By 1980 the AE-1 was beginning to show its age. The competition had caught up or beat it on features, so Canon decided to update it. Rather than call it the AE-2 or something reasonable, they decided to go with the more confusing AE-1 Program, and styled it so that it looked almost identical to an AE-1. The problem, of course, was that it was real hard to see why you should pay for the program when you could still buy a perfectly good AE-1 for a lot less.

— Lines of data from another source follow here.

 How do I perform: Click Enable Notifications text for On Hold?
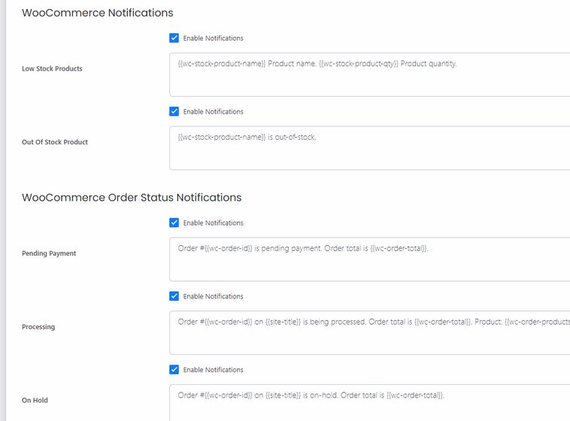point(214,370)
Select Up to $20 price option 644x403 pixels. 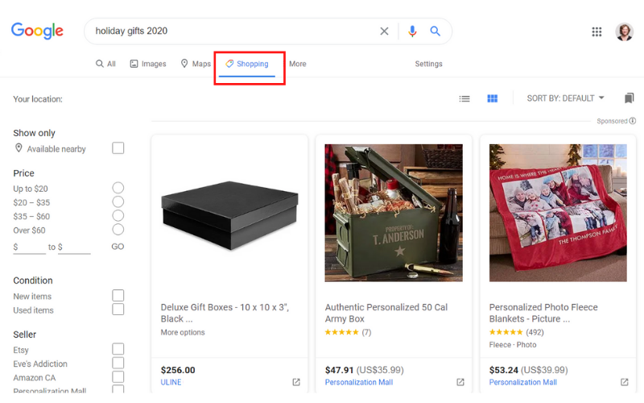(118, 188)
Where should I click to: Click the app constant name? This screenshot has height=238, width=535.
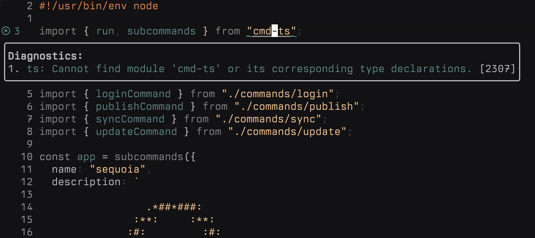(86, 157)
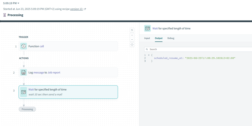Switch to the Input tab

pos(147,38)
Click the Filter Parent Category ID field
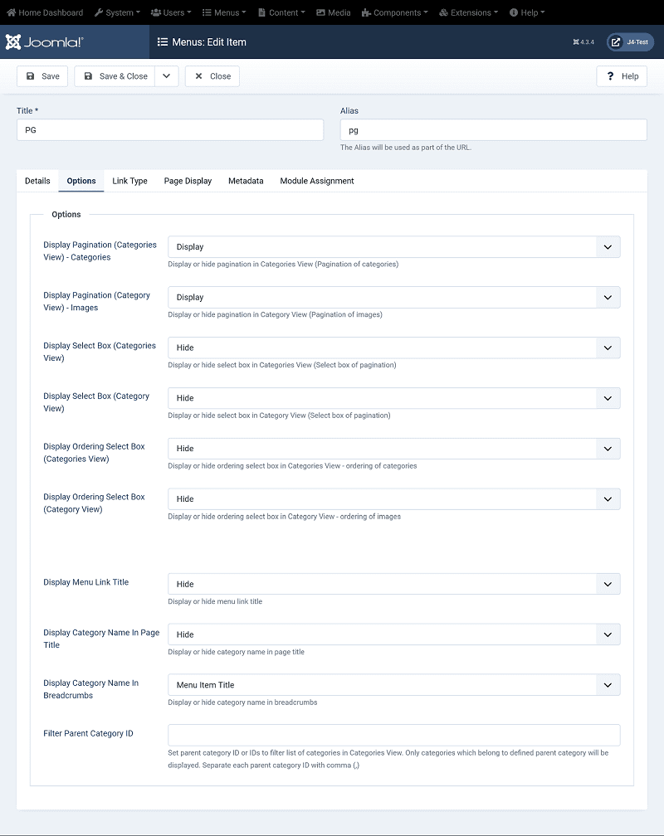Viewport: 664px width, 836px height. [x=393, y=735]
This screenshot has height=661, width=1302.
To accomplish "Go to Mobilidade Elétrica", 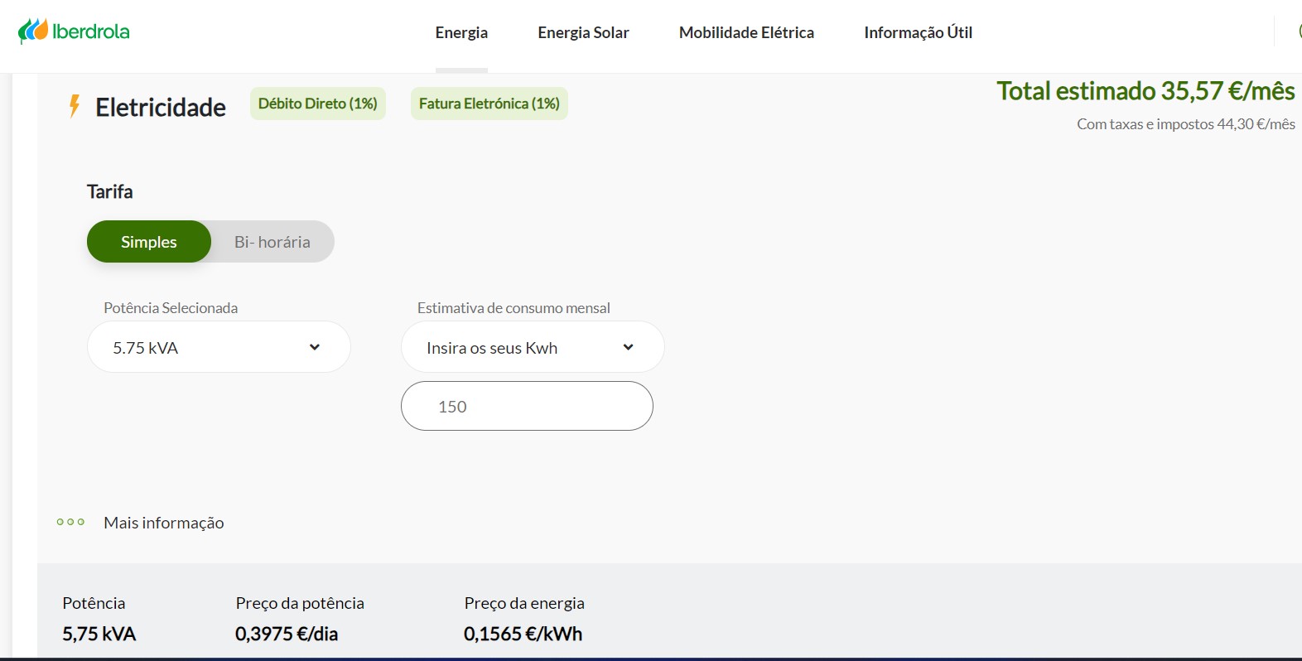I will (746, 32).
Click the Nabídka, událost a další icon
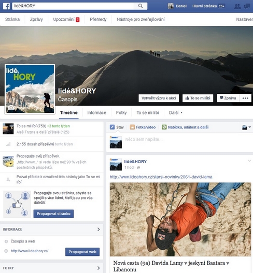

The obvious addition was a program mode, which is Canonese for fully automatic. Most cameras from the 70s had a priority mode, where the photographer would set the aperture (called aperture priority) and the camera set the shutter speed, or the photographer set the shutter speed (called shutter priority) and the camera set the aperture. Cameras had one mode but not the other. Most Canons at this time were shutter-priority. Most Nikons and Minoltas were aperture priority. The program mode was full-auto: the camera picked both. Seems stupidly simple in hindsight, but it's more complicated than you may think. The camera can't just pick a combo, it has to pick an intelligent combo, and that requires some more computing horsepower. And this is 1980, when the Apple II still ruled the desktop world, and cameras had computers the size of a fingernail. There wasn't a whole lot they could do.

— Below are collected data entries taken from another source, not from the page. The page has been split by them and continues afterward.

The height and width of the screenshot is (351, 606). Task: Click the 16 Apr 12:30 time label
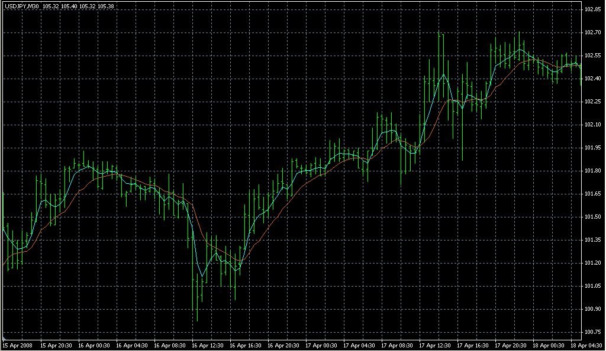tap(207, 345)
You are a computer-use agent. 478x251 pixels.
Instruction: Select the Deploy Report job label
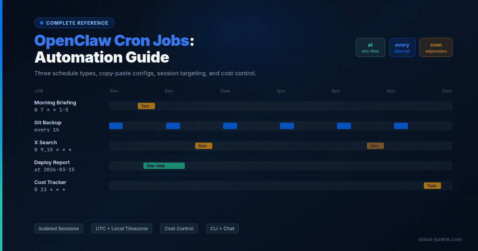point(52,163)
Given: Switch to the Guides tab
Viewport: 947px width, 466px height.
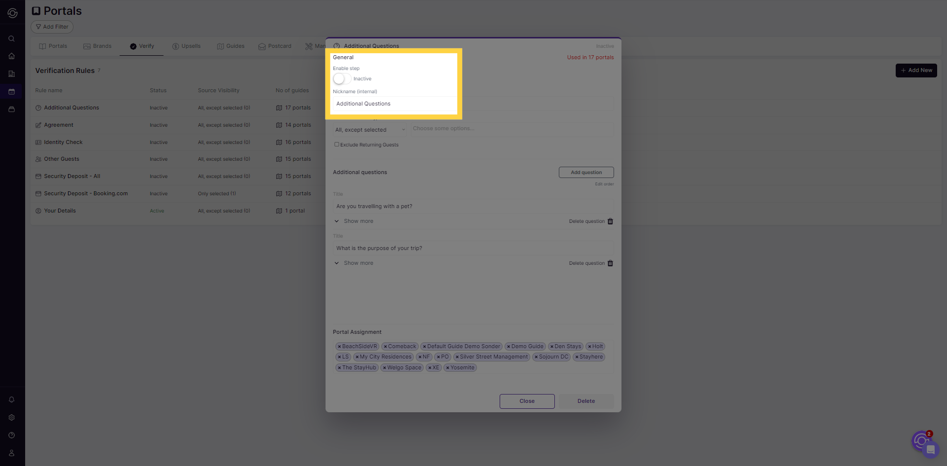Looking at the screenshot, I should tap(231, 46).
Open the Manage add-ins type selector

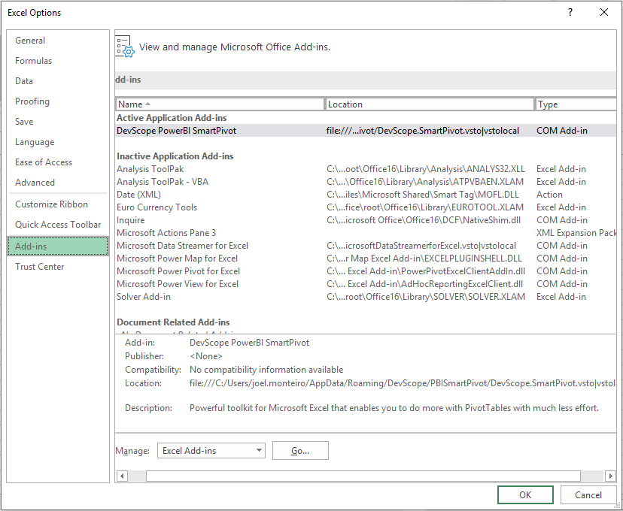click(211, 450)
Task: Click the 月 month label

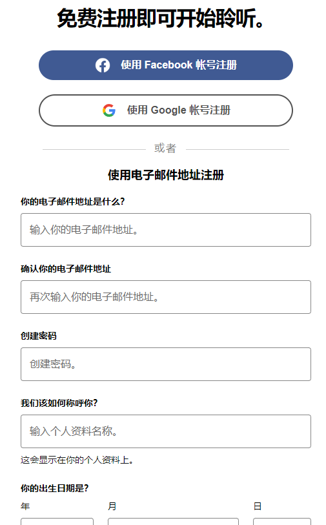Action: click(112, 506)
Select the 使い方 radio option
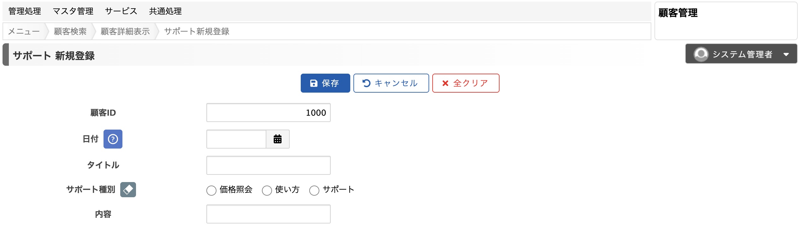 pyautogui.click(x=267, y=191)
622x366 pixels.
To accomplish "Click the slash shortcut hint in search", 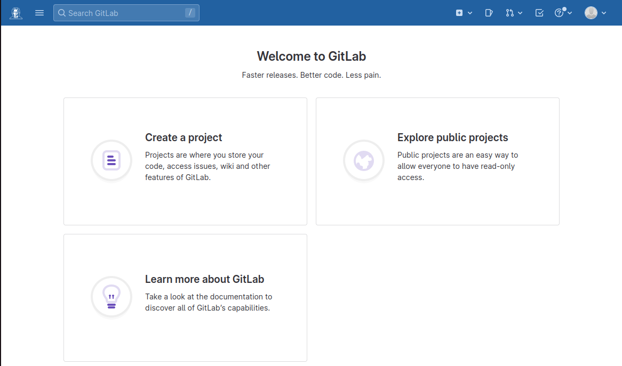I will (190, 13).
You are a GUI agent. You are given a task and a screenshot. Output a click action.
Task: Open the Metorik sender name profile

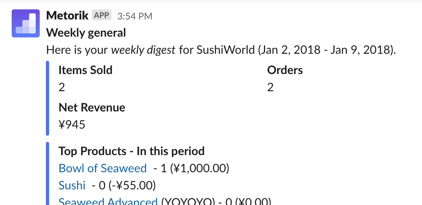pyautogui.click(x=67, y=16)

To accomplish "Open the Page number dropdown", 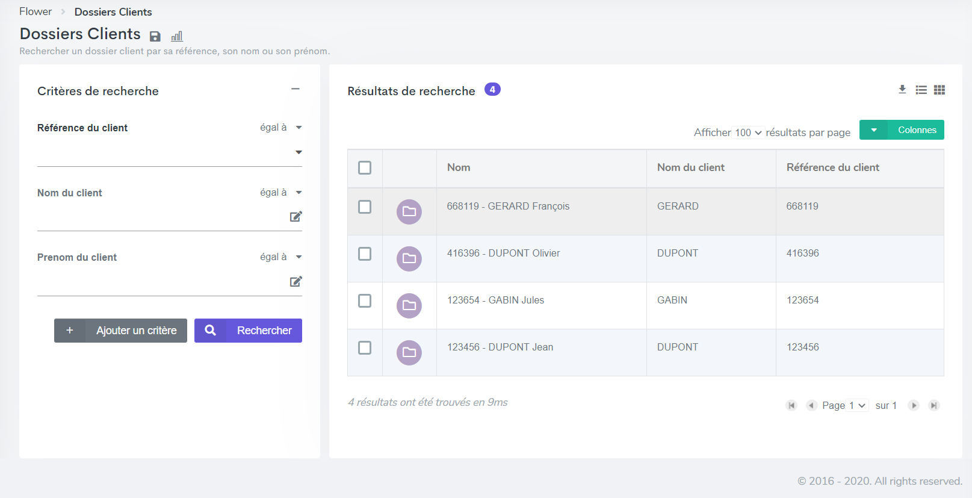I will point(857,405).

The real payoff for buying the AE-1 Program was the accessories. In addition to the full line of FD lenses and all the stuff you could hang on an AE-1, you could also attach a faster autowinder, the super-fast motor drive that (up to this point) could only run on the A-1, and you had user-interchangable viewfinder screens. Even the A-1 needed to be sent to the shop if you wanted to change screens.
I think this a great camera. I used to put the motor-drive on it and take it out and it worked great; it had all the good things about the AE-1 plus a little bit more.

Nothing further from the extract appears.